• _Document_
>> BEGIN

Rina and Friends, Just as Expected

The specter of Hurricane Rina and the fact that she’s disrupted more than a few cruise-ship schedules this week is a reminder about the approaching end of Hurricane Season.

Excepts…there’s still a month to go.

As Hurricane Seasons go, this one has seemed rather tame. Nobody even showed up until Irene, and that was the third week of August. She was a Category 3, but nobody paid her much attention because she didn’t cause much disruption, nor damage.

The arrival of Rina, which hasn’t reached Cat 3 status, caught everyone’s attention in the cruise business. As she peaked at Cat 2 while for the Yucatan Peninsula in the Gulf of Mexico, a dozen ships changed direction, eight of them Carnival, and popular ports like Belize and Cozumel welcomed fewer visitors.

>> END

• _Information supplied_

>> BEGIN

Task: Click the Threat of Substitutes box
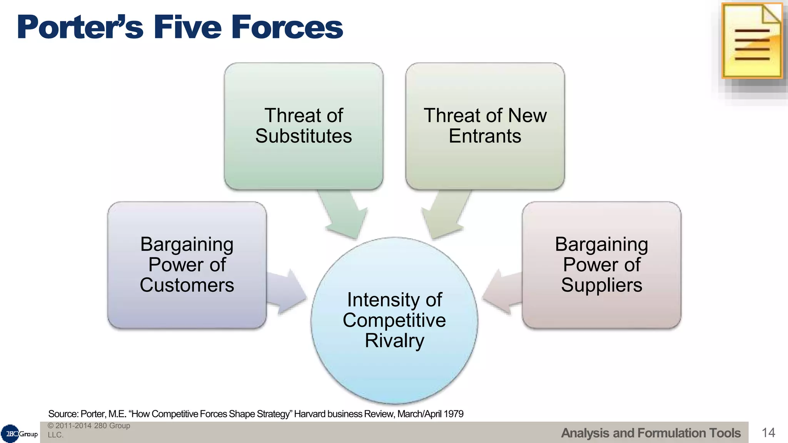[x=304, y=126]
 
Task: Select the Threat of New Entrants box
[x=485, y=126]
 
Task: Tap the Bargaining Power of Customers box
[x=187, y=265]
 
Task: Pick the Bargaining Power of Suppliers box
[x=601, y=265]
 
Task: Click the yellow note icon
[x=752, y=41]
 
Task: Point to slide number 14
[x=768, y=433]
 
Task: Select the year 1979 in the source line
[x=454, y=414]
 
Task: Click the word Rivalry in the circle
[x=394, y=341]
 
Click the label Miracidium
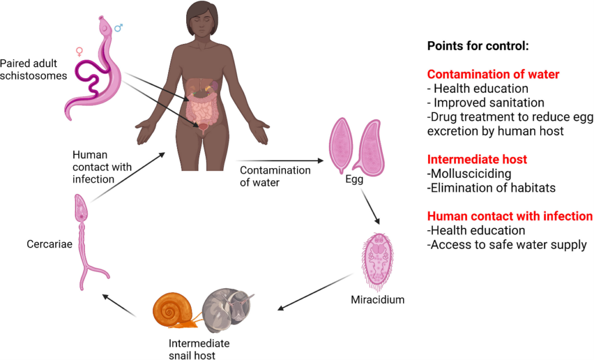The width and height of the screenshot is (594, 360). point(378,300)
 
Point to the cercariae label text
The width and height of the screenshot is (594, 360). point(49,244)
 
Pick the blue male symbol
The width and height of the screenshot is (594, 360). point(118,27)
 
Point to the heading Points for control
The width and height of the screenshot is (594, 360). point(478,46)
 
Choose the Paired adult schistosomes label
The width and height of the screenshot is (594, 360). point(34,69)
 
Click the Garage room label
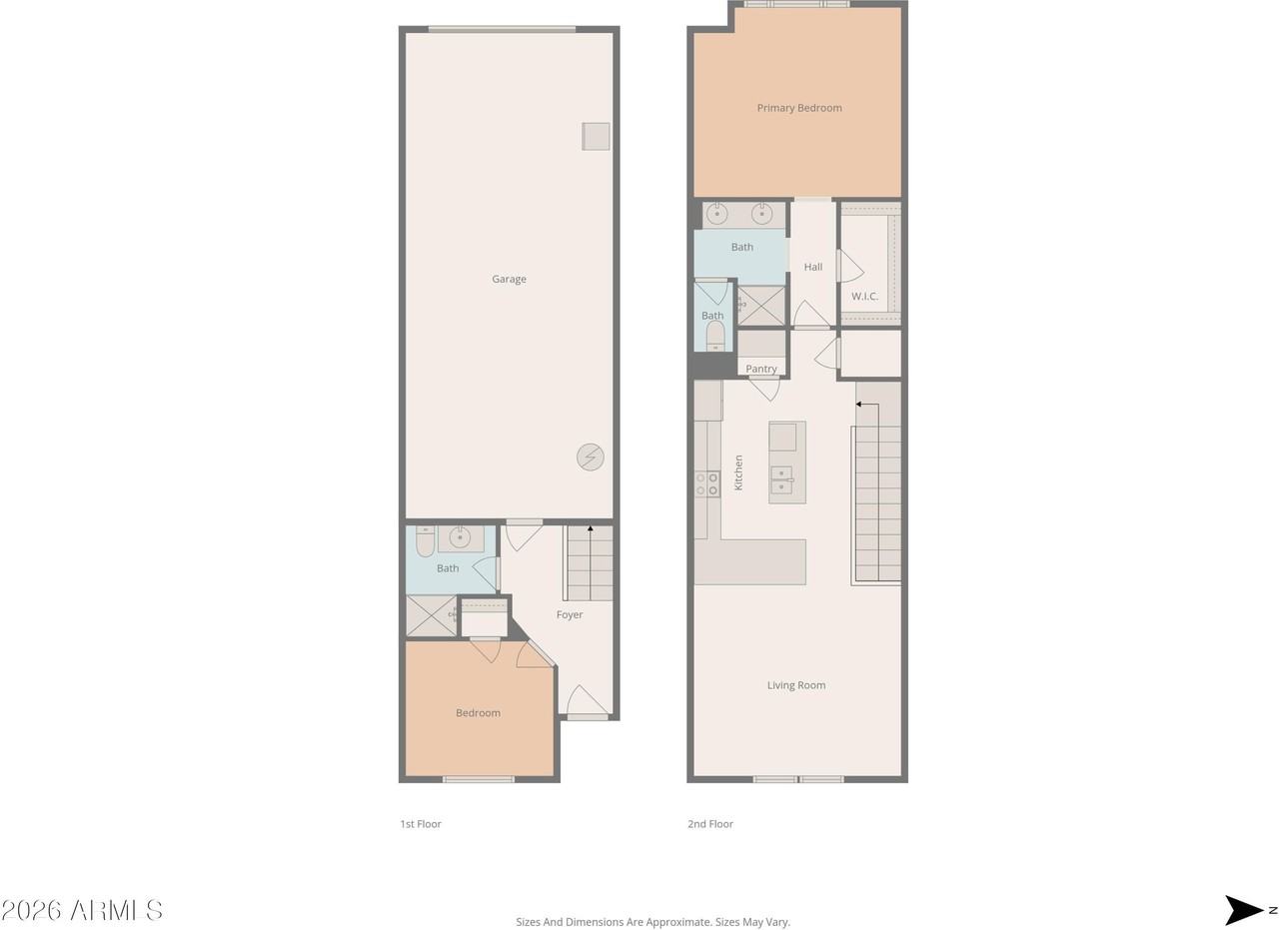click(x=509, y=279)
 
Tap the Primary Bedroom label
click(x=799, y=108)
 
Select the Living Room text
click(x=796, y=685)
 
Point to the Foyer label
click(x=570, y=614)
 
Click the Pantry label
click(x=761, y=369)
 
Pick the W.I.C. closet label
click(x=864, y=296)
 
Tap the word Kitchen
click(x=738, y=472)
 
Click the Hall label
click(x=813, y=267)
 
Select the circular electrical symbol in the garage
click(x=590, y=457)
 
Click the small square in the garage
click(x=596, y=137)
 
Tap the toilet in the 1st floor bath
click(x=425, y=541)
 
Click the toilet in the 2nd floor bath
click(x=715, y=336)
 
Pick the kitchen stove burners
click(x=706, y=484)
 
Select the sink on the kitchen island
click(x=781, y=479)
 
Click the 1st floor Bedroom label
click(x=478, y=712)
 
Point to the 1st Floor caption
click(x=421, y=824)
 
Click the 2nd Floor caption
click(x=710, y=824)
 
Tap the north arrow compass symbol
click(x=1245, y=909)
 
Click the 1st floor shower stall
click(x=432, y=615)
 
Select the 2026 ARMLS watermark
click(x=82, y=910)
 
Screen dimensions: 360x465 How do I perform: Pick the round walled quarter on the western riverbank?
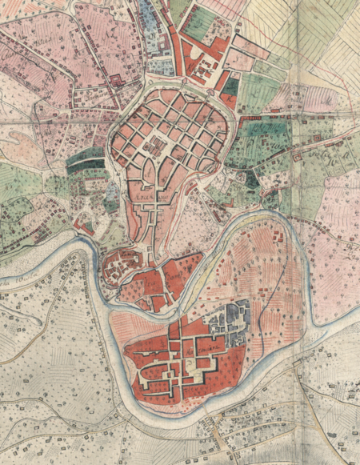pos(122,267)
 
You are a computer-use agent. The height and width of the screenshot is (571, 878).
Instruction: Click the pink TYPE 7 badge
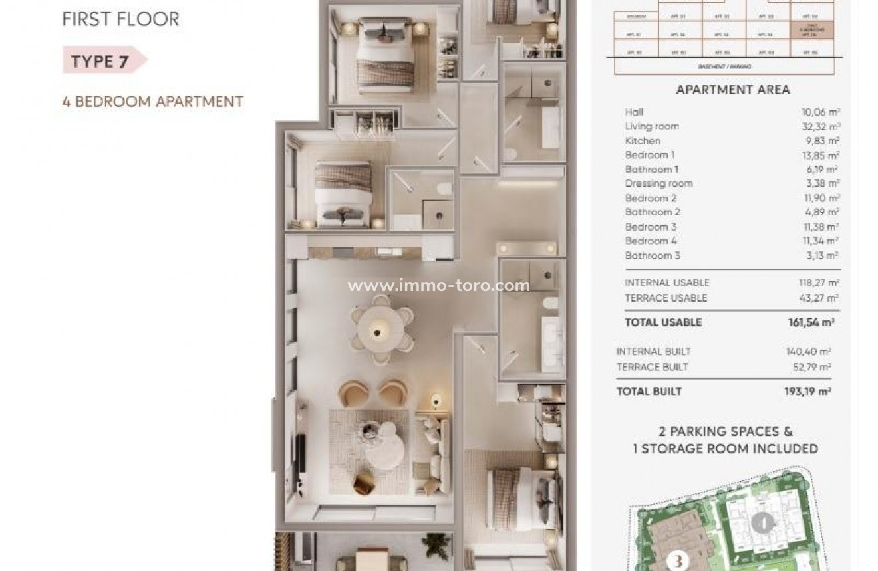pos(102,61)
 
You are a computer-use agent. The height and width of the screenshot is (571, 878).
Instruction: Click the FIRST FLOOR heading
pos(120,19)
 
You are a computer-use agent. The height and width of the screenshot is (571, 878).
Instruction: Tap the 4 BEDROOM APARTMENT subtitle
pos(152,102)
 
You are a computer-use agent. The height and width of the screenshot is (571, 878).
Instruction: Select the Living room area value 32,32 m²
pos(820,126)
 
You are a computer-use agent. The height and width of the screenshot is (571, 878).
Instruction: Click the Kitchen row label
pos(643,141)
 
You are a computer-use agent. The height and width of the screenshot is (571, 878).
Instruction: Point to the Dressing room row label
pos(658,183)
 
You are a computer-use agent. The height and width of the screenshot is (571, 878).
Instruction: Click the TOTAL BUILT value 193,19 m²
pos(807,392)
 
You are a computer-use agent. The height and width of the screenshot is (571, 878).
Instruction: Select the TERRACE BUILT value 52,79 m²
pos(808,367)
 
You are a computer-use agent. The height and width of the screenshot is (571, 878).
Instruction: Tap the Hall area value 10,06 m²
pos(820,112)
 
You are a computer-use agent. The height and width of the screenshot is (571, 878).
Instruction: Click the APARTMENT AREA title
pos(733,90)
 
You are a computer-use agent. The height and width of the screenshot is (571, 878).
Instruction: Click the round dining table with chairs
pos(381,328)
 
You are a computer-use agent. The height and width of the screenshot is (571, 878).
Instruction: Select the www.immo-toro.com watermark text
pos(439,286)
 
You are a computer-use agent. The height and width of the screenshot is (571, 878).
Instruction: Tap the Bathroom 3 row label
pos(652,255)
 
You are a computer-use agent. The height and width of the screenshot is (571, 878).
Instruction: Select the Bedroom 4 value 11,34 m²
pos(820,241)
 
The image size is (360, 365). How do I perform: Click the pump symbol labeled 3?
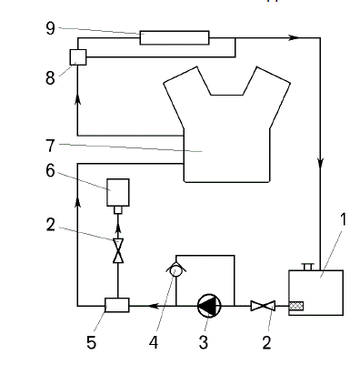point(209,306)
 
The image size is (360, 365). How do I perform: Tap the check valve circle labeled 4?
point(175,270)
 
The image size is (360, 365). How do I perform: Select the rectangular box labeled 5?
point(116,305)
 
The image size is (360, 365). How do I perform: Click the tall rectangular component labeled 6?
point(118,192)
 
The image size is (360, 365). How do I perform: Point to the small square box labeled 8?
point(78,57)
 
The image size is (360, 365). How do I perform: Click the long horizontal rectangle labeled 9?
point(175,37)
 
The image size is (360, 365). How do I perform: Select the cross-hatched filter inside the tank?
point(296,306)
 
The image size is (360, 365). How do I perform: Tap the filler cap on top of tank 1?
point(308,267)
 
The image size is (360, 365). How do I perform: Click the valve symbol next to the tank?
point(263,306)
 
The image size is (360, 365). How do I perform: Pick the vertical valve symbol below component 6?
point(118,250)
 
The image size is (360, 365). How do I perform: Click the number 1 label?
point(343,219)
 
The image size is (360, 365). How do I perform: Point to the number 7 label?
point(50,146)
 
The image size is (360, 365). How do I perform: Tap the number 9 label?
point(51,28)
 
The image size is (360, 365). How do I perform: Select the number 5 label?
point(91,342)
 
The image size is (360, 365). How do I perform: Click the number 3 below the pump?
point(203,342)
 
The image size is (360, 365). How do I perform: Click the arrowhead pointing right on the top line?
point(293,37)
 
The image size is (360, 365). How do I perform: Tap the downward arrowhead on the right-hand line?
point(320,162)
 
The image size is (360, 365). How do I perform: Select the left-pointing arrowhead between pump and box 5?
point(154,306)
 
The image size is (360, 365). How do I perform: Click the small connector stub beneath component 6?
point(118,210)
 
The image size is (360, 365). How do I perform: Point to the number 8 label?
point(50,78)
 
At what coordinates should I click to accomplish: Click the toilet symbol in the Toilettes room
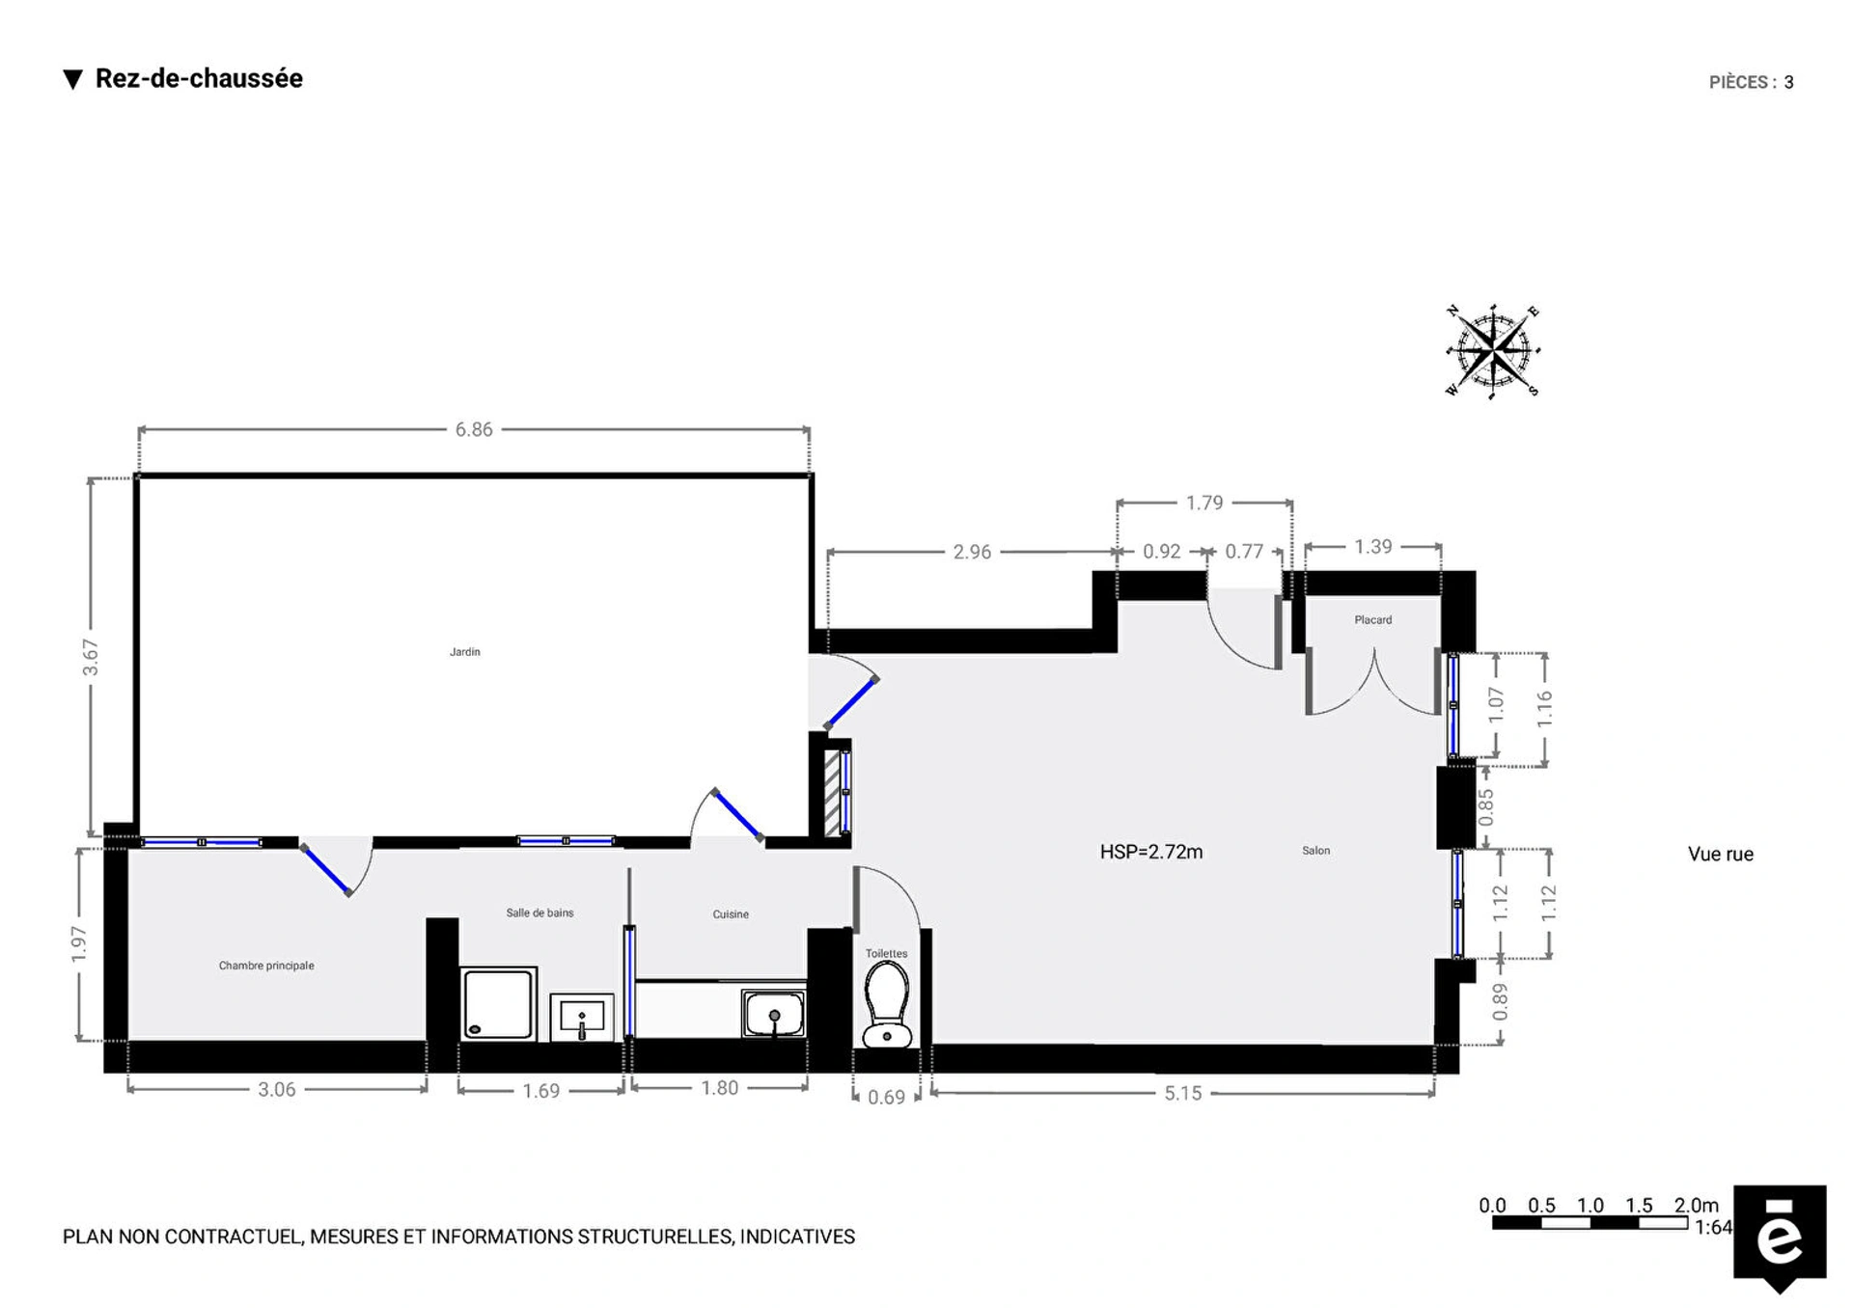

>> END

• _Stated problem 1_
Write out the part of the Hurricane Rina article from "The specter of" up to and including "month to go.".
• _Stated problem 2_
Continue the Hurricane Rina article from its last sentence.

• _Expected output 1_
The specter of Hurricane Rina and the fact that she’s disrupted more than a few cruise-ship schedules this week is a reminder about the approaching end of Hurricane Season.

Excepts…there’s still a month to go.

• _Expected output 2_
When the threat of hurricanes all began (June 1), predictions from NOAA (National Hurricane Center) were that there would be six to 10 hurricanes, three to six of them Cat 3 or higher. This was considered an “above-normal” prognosis.

Guess what?

With a month to go, there have been six hurricanes, three of them Cat 3 or higher — Irene, Katia, Ophelia. Maybe it hasn’t been so tame after all.

Norwegian Epic
7 nights
March 3, 2012
Miami return (St. Maarten, St. Thomas, Nassau)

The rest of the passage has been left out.